There are three types of vaccination exemptions:
- Philosophical Exemption: There are 18 states which allow exemption to vaccination based on philosophical, personal or conscientiously held beliefs. In many of these states, individuals must object to all vaccines, not just a particular vaccine in order to use the philosophical, conscientious or personal belief exemption. This type of exemption is being threatened in some state legislatures due to pressure from government health officials, drug company lobbyists and medical organizations to revoke this exemption.
- Religious Exemption: All states except Mississippi and West Virginia allow for a religious exemption to vaccination. The religious exemption is intended for people who hold a sincere religious belief opposing vaccination but those beliefs can be personally held and church membership or adherence to an organized religion is not required. However, you should be able to articulate in your own words why your sincerely held religious or spiritual beliefs do not allow you to vaccinate yourself or your child with one or more vaccines. Sometimes obtaining a letter from your pastor or spiritual advisor attesting to the sincerity of your religious beliefs about vaccination is helpful, as well. Some religious exemptions are broadly defined and similar to philosophical or conscientious belief exemptions.
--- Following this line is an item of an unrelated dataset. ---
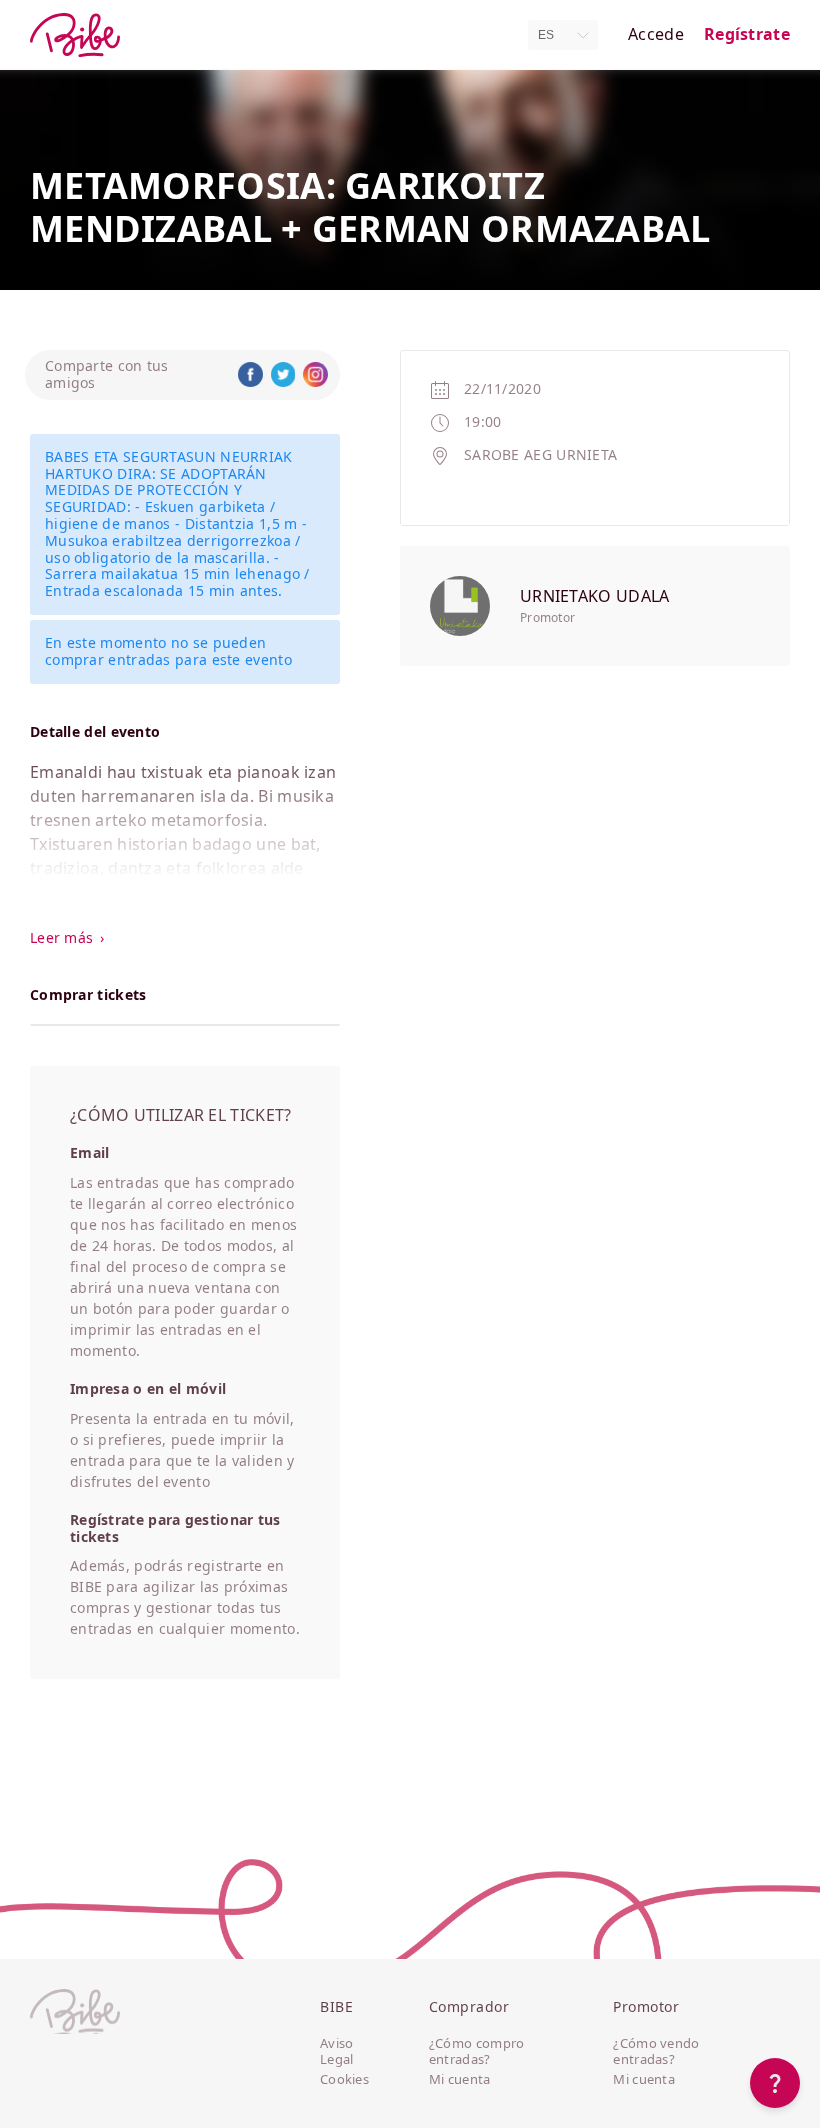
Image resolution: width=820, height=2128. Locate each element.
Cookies (344, 2080)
- Medical Exemptions: All 50 states allow medical exemption to vaccination. Proof of medical exemption must take the form of a signed statement by a medical doctor, or doctor of osteopathy that the administering of one or more vaccines would be detrimental to the health of an individual. Some states will accept a private physician's written exemption without question. Other states allow the state health department to review the doctor's exemption and revoke it if health department officials do not think the exemption is justified.
My advice to our readers is to take the time to research the vaccination laws of the state in question, the specific policies of the college and program being considered and empower your student with information well in advance of selecting the college of their dreams and beginning their journey into adulthood.